The three films were vivid and powerful in bringing these stories to life and part of what makes the films so gripping is the excellent scores accompanying each film.  Music for each film is scored by a different composer and each one picks up on the tone, atmosphere and darkness of the story in a different way.

 

Red Riding 1974

 

In Red Riding 1974, a reporter Eddie Dunford (Andrew Garfield) from the Yorkshire Post tries to investigate the disappearance of several young girls but ends up getting caught in a massive web of police corruption.  The music for this first film is scored by Adrian Johnston who has written over 20 film scores including Brideshead Revisited.  He  won an Emmy award for his score for Shackleton in 2002 and a BAFTA for the 2007 show Capturing Mary.

There is a beautiful refrain that flows through several of the tracks on the score and it is at times deeply moving and quite sad.  Adrian Johnston’s score is perfect for the film and conveys the atmosphere of Red Riding 1974 well but it is also an excellent purchase and a must-have for score lovers. 

 

Red Riding 1980

 

 

It is 1980 and the Yorkshire police are investigating the Yorkshire Ripper murders.  In the midst of the corruption, Peter Hunter (Paddy Considine) is brought in to investigate the murders but lands up getting too deep. 
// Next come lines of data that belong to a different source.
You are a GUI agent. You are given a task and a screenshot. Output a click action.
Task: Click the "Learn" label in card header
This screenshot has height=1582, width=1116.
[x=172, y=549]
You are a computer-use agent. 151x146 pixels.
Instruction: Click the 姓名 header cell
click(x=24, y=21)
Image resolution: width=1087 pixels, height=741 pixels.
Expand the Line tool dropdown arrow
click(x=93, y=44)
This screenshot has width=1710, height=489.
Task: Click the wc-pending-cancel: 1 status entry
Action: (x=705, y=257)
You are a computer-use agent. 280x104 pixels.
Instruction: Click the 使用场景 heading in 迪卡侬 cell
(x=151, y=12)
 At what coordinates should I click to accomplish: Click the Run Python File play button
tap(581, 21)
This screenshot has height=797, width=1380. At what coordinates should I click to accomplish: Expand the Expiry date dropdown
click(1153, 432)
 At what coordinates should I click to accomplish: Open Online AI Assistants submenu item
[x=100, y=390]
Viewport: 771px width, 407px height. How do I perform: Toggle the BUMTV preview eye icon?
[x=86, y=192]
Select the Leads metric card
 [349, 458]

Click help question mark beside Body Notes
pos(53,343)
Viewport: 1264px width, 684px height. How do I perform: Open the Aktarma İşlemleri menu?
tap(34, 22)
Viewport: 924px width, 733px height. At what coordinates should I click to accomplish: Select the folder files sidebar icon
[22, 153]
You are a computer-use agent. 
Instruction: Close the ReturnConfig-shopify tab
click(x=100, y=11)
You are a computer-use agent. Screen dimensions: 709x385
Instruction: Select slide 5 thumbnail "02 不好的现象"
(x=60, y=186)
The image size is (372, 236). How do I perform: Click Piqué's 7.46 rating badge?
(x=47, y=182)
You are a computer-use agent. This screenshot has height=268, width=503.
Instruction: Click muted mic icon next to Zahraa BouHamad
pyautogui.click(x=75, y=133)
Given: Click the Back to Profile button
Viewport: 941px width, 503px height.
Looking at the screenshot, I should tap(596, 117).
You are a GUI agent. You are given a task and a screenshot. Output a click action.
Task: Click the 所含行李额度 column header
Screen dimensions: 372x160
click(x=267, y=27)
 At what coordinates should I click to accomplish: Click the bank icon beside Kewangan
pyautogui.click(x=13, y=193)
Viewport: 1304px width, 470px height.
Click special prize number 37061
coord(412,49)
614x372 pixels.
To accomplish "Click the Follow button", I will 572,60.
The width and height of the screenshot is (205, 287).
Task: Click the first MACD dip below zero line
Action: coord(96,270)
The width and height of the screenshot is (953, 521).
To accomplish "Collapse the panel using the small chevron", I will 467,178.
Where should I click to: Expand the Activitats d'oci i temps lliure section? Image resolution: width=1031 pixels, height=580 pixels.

The music for Red Riding 1980 is scored by Dickon Hinchliffe who again uses the technique of running the same haunting refrain through several of the tracks.  Hinchliffe is a founding member of British band Tindersticks and  has been composing scores since 2002.  His orchestral arrangements were a trademark feature of Tindersticks’ music and his lilting and haunting string arrangements capture the atmosphere of intrigue and trepidation in Red Riding 1980 perfectly. 

Special mention must be given to the final track on the album “Peace At Last”.  This is a masterful and beautiful composition that is both uplifting and deeply moving.  It is a fantastic finale to a great album.

 

Red Riding 1983

 

 

It is in Red Riding 1983 that all of the questions from the previous two films are finally answered. We learn of the role that Maurice Jobson (David Morrissey) had throughout the story as well as the ominous Reverend Martin Laws (Peter Mullan).  The music for this final film is scored by Barrington Pheloung, a prolific composer perhaps best known for his composition of the Inspector Morse

theme. 

This score is perhaps the lightest and most uplifting of the three scores but at times it reflects the dark themes that the story covers in this final instalment.  This is the shortest of the three scores and in the US, Red Riding 1974 and Red Riding 1983 have been released together as one album.

Written as they are to accompany a film and convey part of the story, scores don’t often succeed as stand alone albums. The beautiful thing about these three scores is you don’t have to have seen the films in order to appreciate the haunting and moving tracks. All three albums are likely to remain on my playlist for quite some time. 

It would be difficult to recommend one of the scores over the others but if I had to, I would recommend Red Riding 1974 as this is certainly the most atmospheric and striking of the three scores.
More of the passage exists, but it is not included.